* **Your task**:
Rewrite the listing from its start through the line containing "post-text-line-1: ConceptArt • კონცეპტArt ვინ არის ჩემი პა… is", replacing "screenshot" with "screen capture" and leaving everything else unchanged. Leave the pictures out of your answer.

Entries supplied Block Start

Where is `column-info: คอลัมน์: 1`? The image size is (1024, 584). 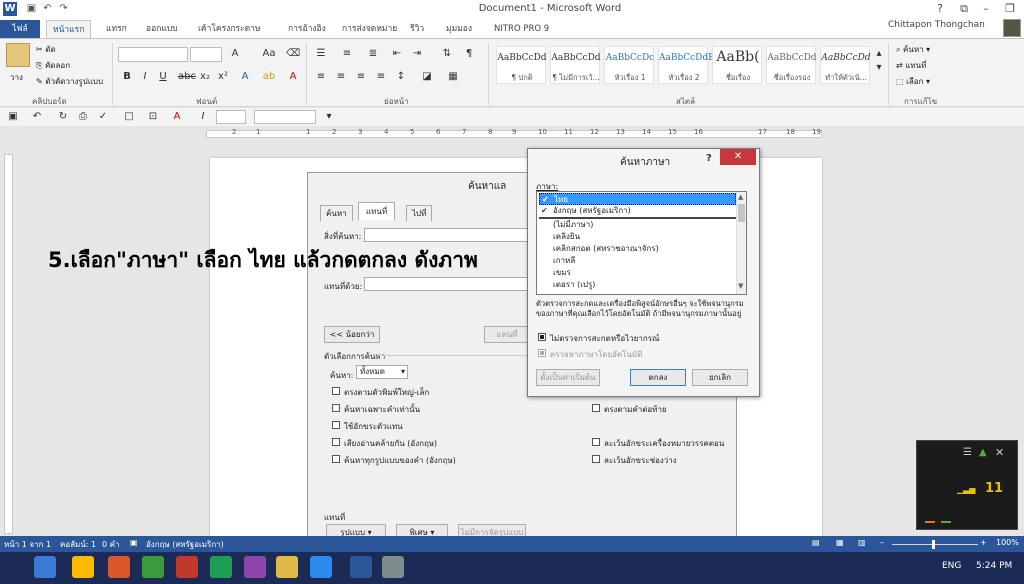
column-info: คอลัมน์: 1 is located at coordinates (78, 544).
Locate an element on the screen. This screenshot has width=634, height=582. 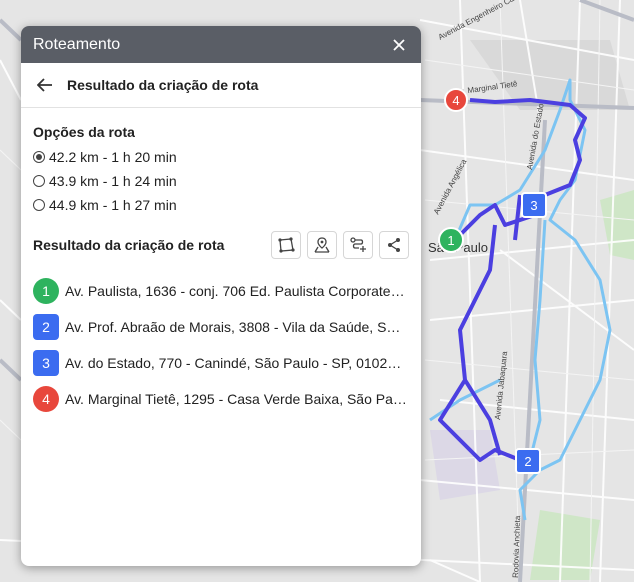
map-marker-4-label: 4 is located at coordinates (456, 100).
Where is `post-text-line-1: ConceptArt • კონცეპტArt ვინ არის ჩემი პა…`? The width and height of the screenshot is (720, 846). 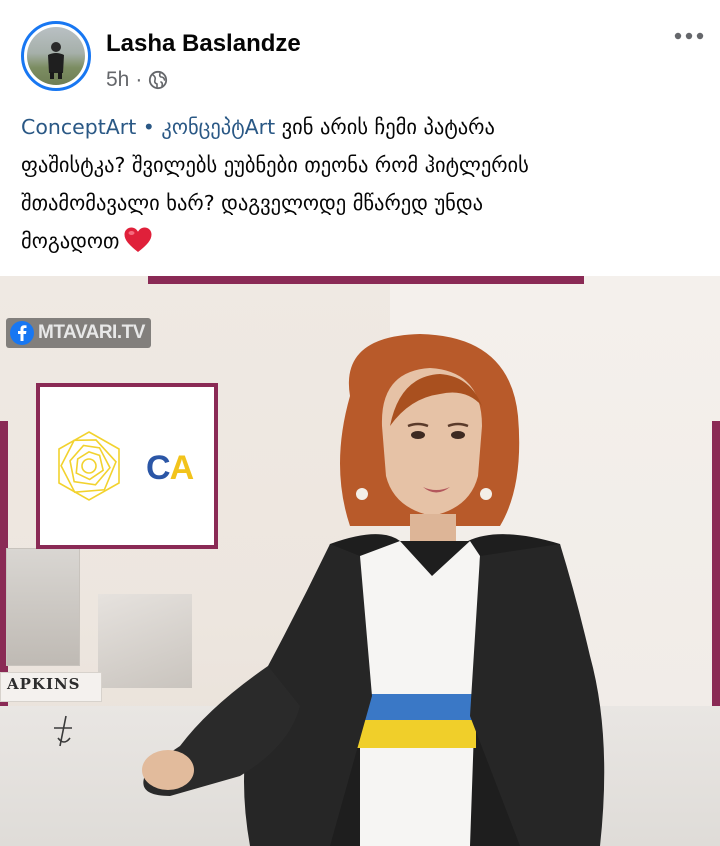
post-text-line-1: ConceptArt • კონცეპტArt ვინ არის ჩემი პა… is located at coordinates (361, 127).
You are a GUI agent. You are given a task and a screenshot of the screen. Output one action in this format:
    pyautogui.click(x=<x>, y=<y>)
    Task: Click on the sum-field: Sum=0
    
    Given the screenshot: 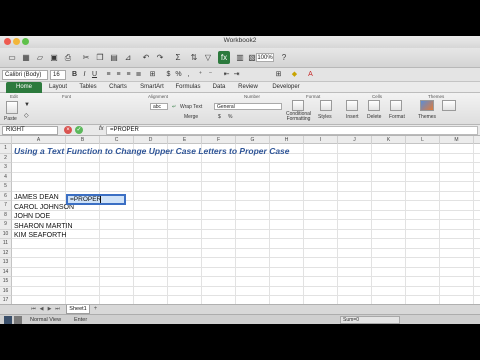 What is the action you would take?
    pyautogui.click(x=370, y=320)
    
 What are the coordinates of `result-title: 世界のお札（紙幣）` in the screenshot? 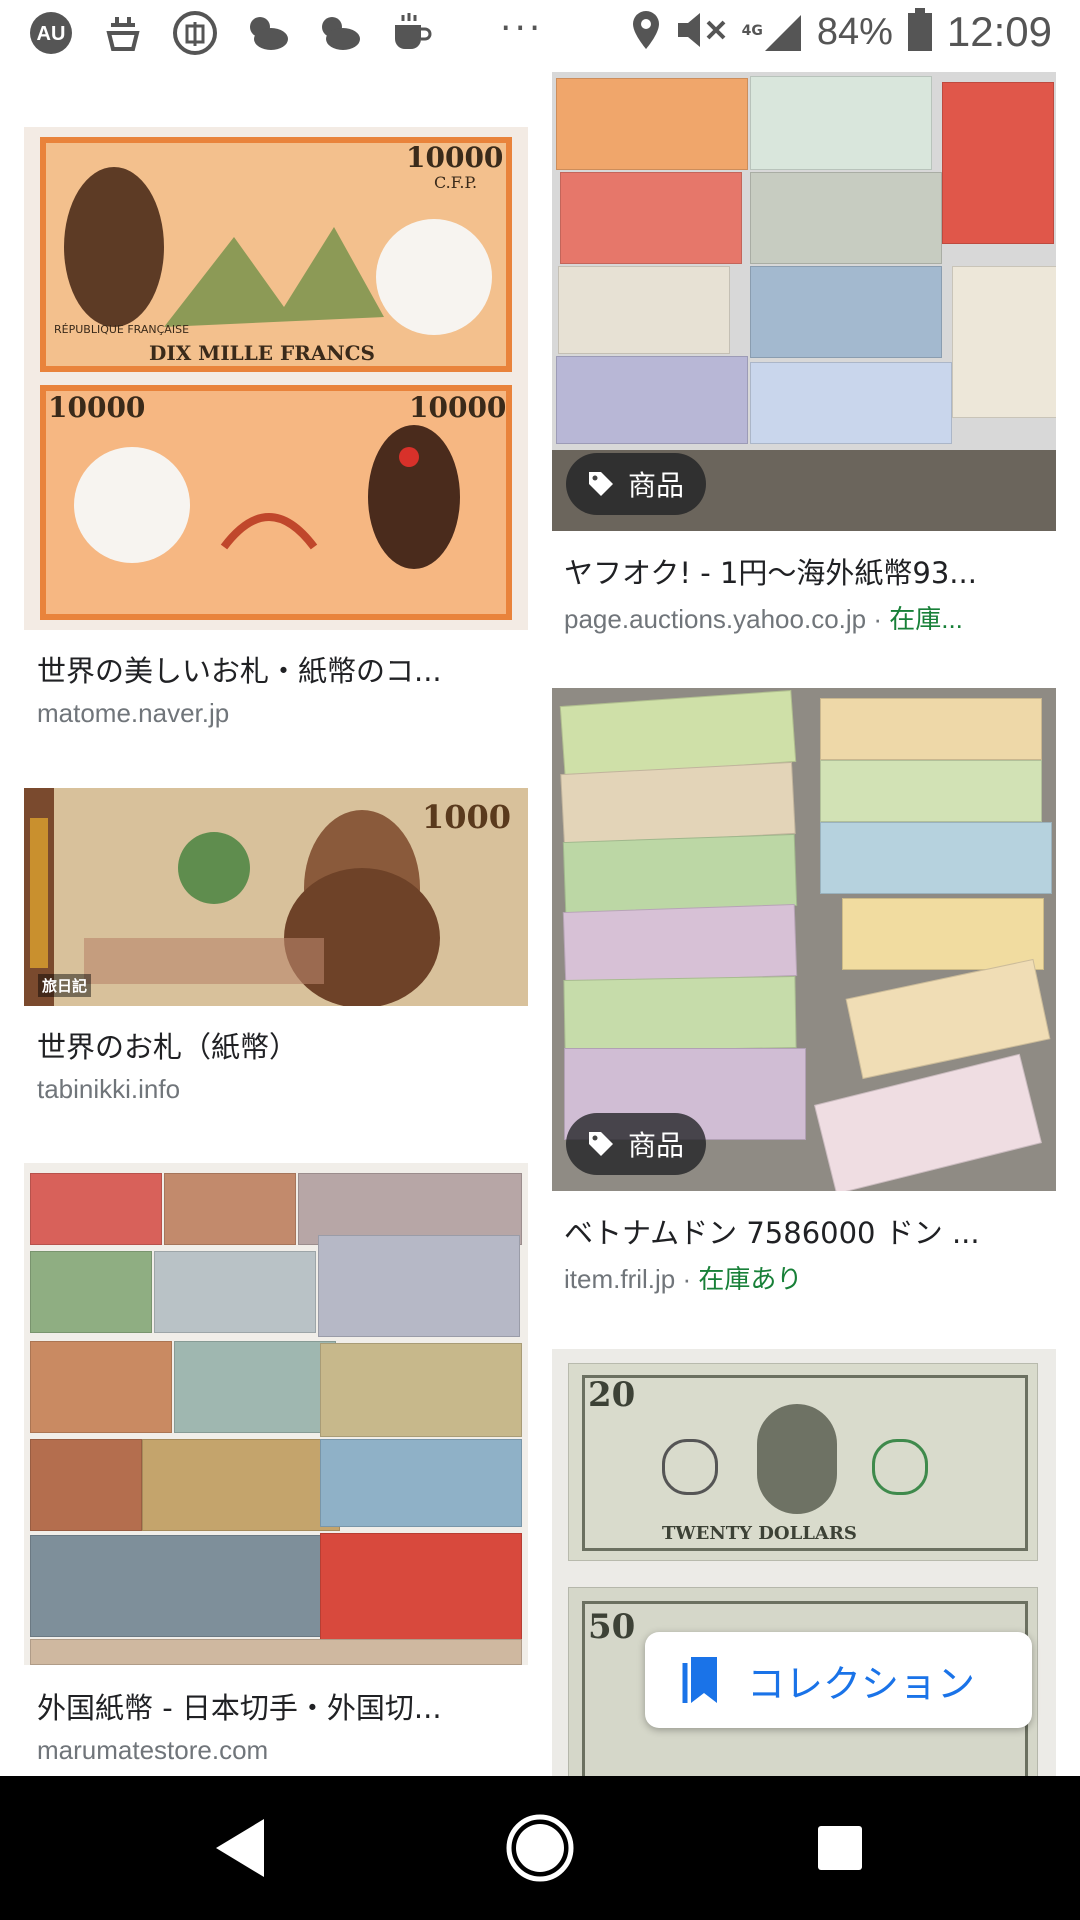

Entries supplied Block End

* **Solution for this exercise**:
Where is `column-info: คอลัมน์: 1`? The image size is (1024, 584). 
column-info: คอลัมน์: 1 is located at coordinates (78, 544).
Locate an element on the screen. This screen capture has width=634, height=582. 
map-marker-4-label: 4 is located at coordinates (456, 100).
Where is `post-text-line-1: ConceptArt • კონცეპტArt ვინ არის ჩემი პა…`? The width and height of the screen capture is (720, 846). 
post-text-line-1: ConceptArt • კონცეპტArt ვინ არის ჩემი პა… is located at coordinates (361, 127).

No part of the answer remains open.